A recent paper in Nucleic Acid Research (2018, 46, 11251) describes a collaborative effort between scientists at the Netherlands Cancer Institute, Leiden University Medical Center, University Medical Center Utrecht, University of California and UbiQ, with the aim to gain more insight into the functions of Dot1 and its crosstalk with histone H2B. In order to directly demonstrate the site of ubiquitination on H2B, a monoclonal antibody was raised against yeast K123 monoubiquitinated H2B by using a synthetic K123 monoubiquitinated yeast H2B(115-130) peptide as antigen.
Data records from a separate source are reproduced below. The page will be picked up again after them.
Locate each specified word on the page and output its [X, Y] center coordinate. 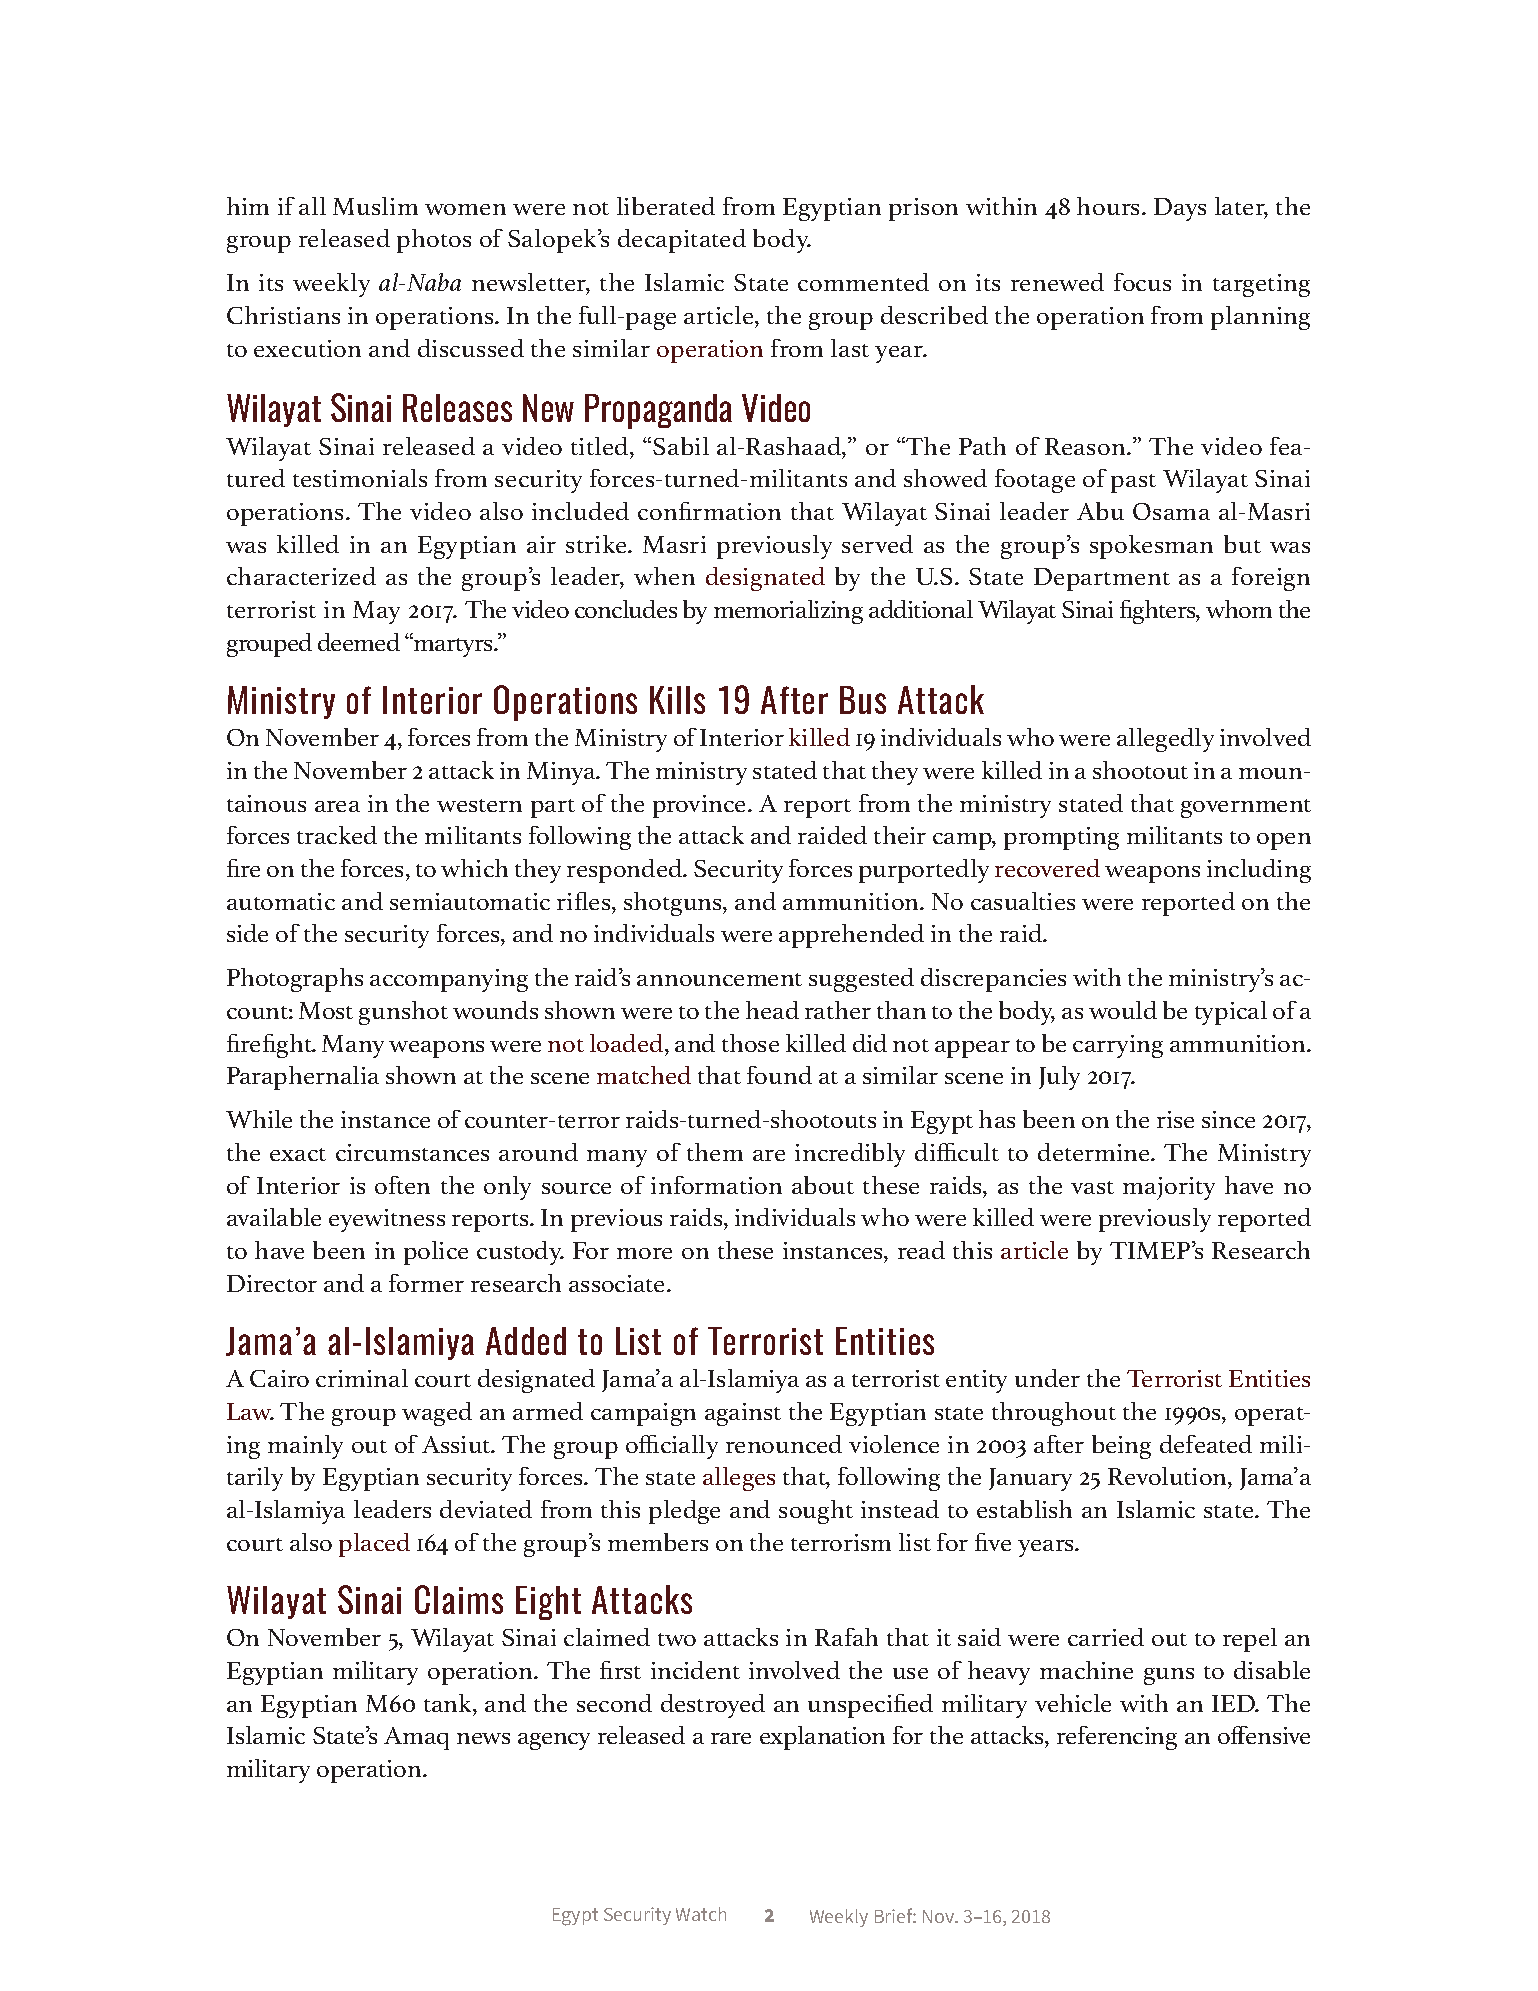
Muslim [375, 206]
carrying [1118, 1046]
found [779, 1075]
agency [554, 1741]
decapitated [682, 241]
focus [1142, 282]
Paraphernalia [303, 1078]
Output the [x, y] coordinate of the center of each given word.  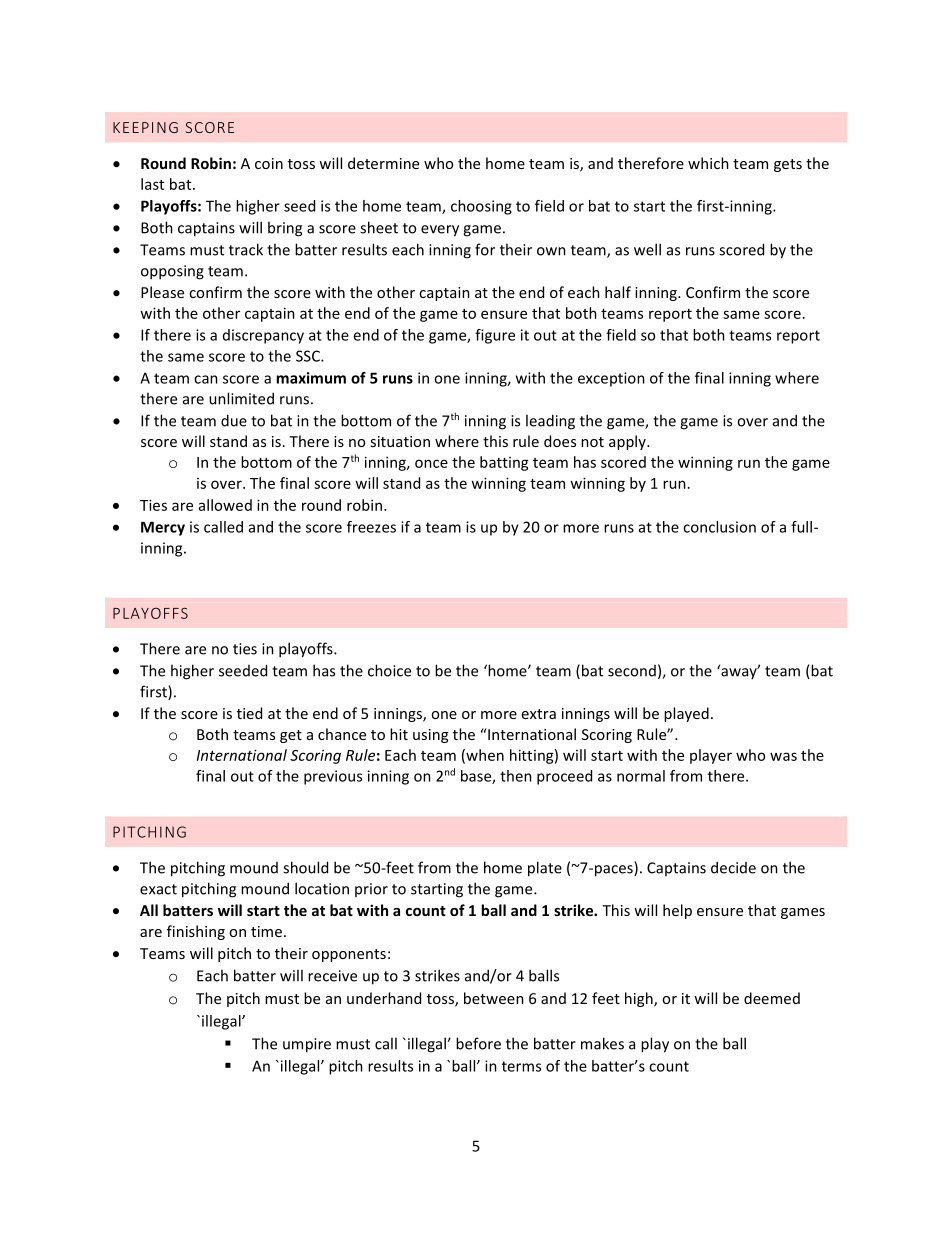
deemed [772, 998]
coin [269, 163]
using [430, 736]
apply [628, 442]
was [783, 756]
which [708, 163]
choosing [481, 207]
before [478, 1043]
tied [249, 713]
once [431, 463]
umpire [307, 1045]
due [234, 420]
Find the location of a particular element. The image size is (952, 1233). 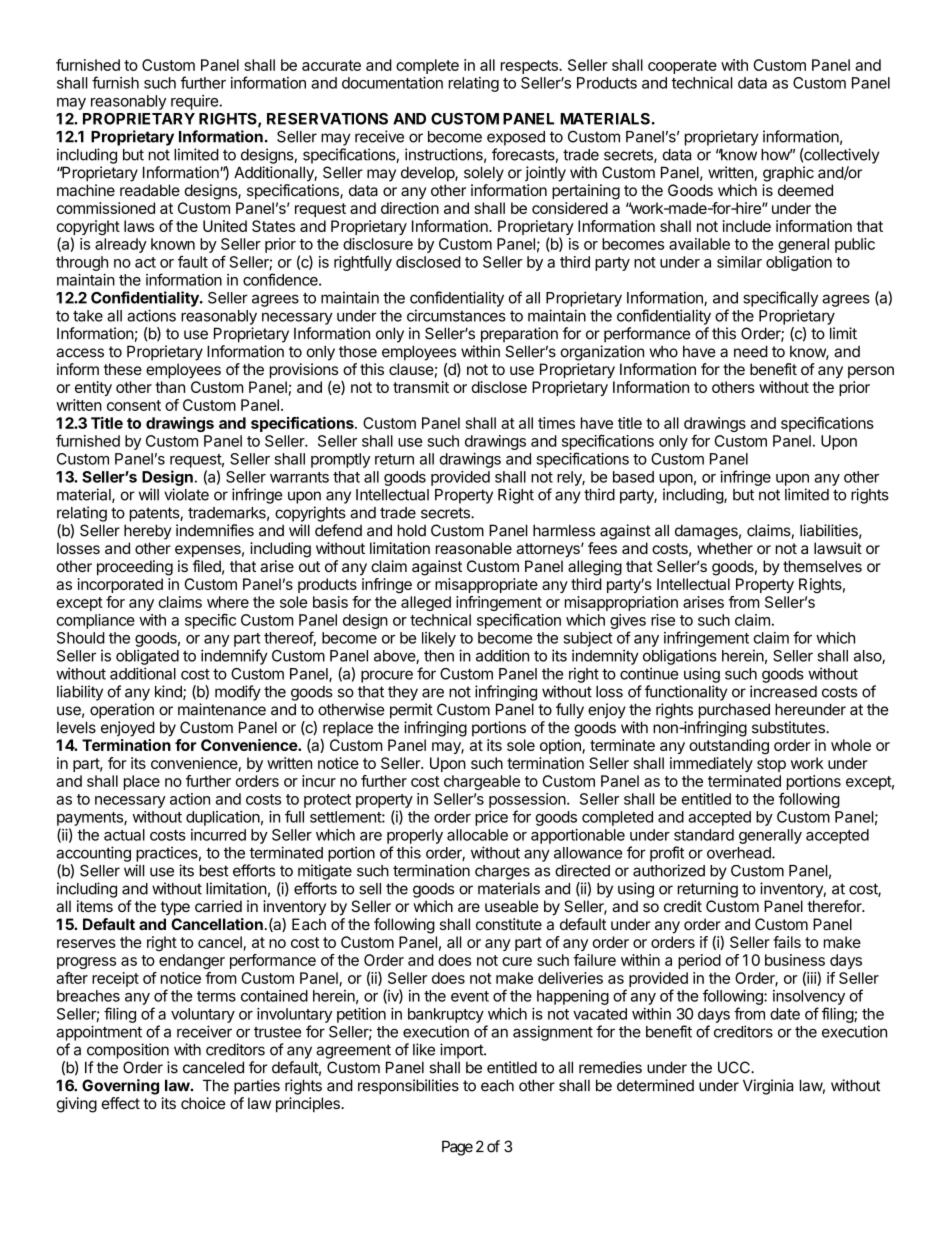

proceeding is located at coordinates (135, 568).
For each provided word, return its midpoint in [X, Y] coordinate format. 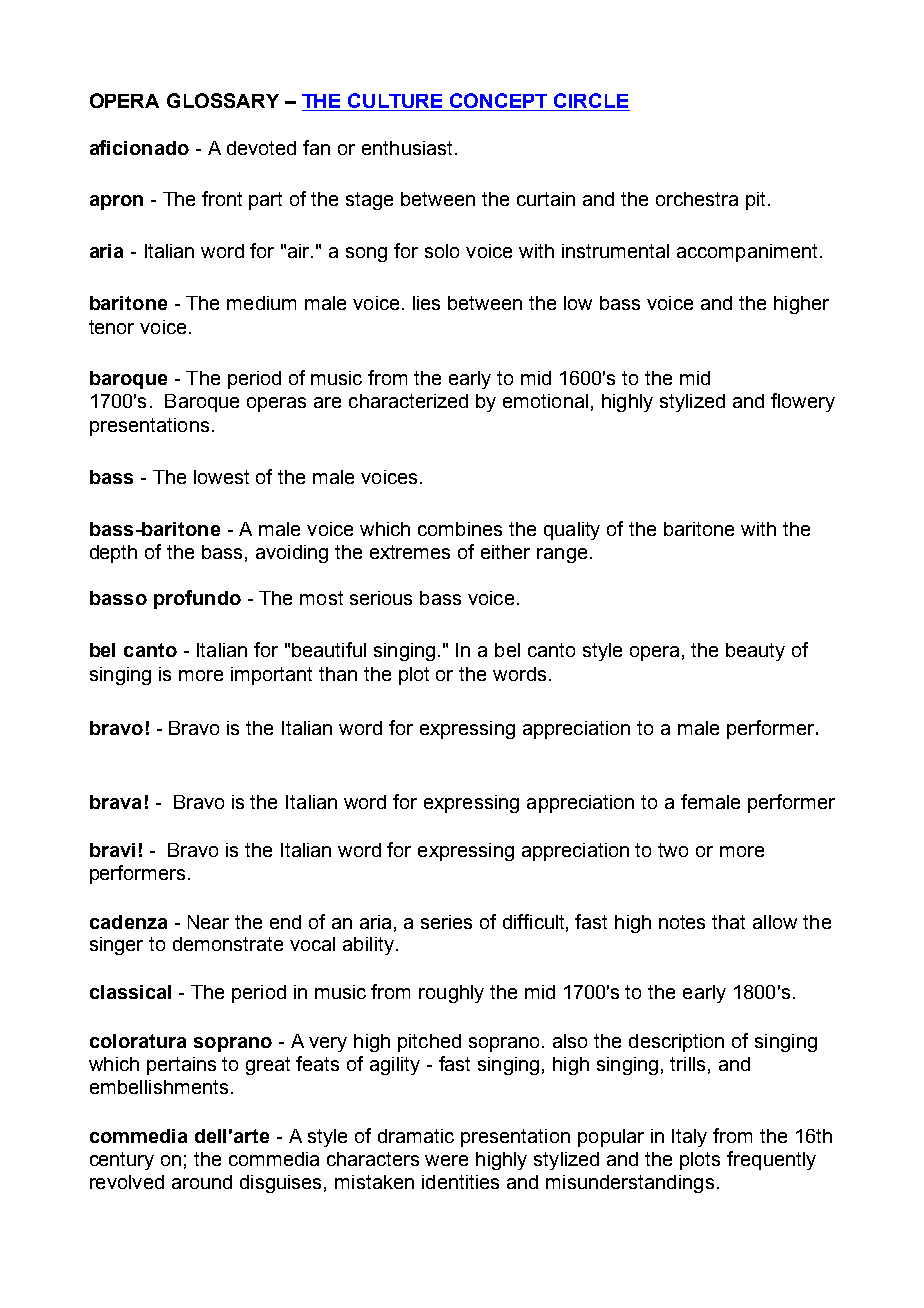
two [673, 850]
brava [115, 802]
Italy [689, 1138]
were [446, 1160]
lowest [221, 477]
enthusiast [409, 148]
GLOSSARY [223, 100]
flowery [803, 402]
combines [460, 529]
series [446, 922]
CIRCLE [591, 102]
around [202, 1182]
Conserved from yeast to human, the histone methyltransferase Dot1 methylates K79 of histone H3 on the nucleosome core. This methylation affects gene expression and DNA damage response, and is enhanced by monoubiquitination of the C-terminus of histone H2B. Given the promising clinical development of Dot1 inhibitors (e.g. for the treatment of acute leukemia in children), it is important to elucidate the regulatory mechanisms of Dot1. Using genetic interaction maps of increased-dosage alleles of Dot1, a functional relationship was identified between increased Dot1 dosage and loss of the deubiquitinating module of the SAGA co-activator complex, a deubiquitinating enzyme of monoubiquitinated H2B and as such negative regulator of H3K79 methylation (Figure 1). Increased Dot1 dosage was found to promote monoubiquitination of H2B in a dose-dependent manner and this was exacerbated by the loss of SAGA-deubiquitinating activity. Importantly, the stimulatory effect on H2B ubiquitination was mediated by the N-terminus of Dot1, independent of its methyltransferase activity. Thus, Dot1 and monoubiquitinated H2B are subject to bi-directional crosstalk and Dot1 has chromatin regulatory functions that are independent of its methyltransferase activity.

Figure 1. Left: van Welsem et al. Nucleic Acid Research 2018. Right: Model for the mutual crosstalk between Dot1 and monoubiquitinated H2B.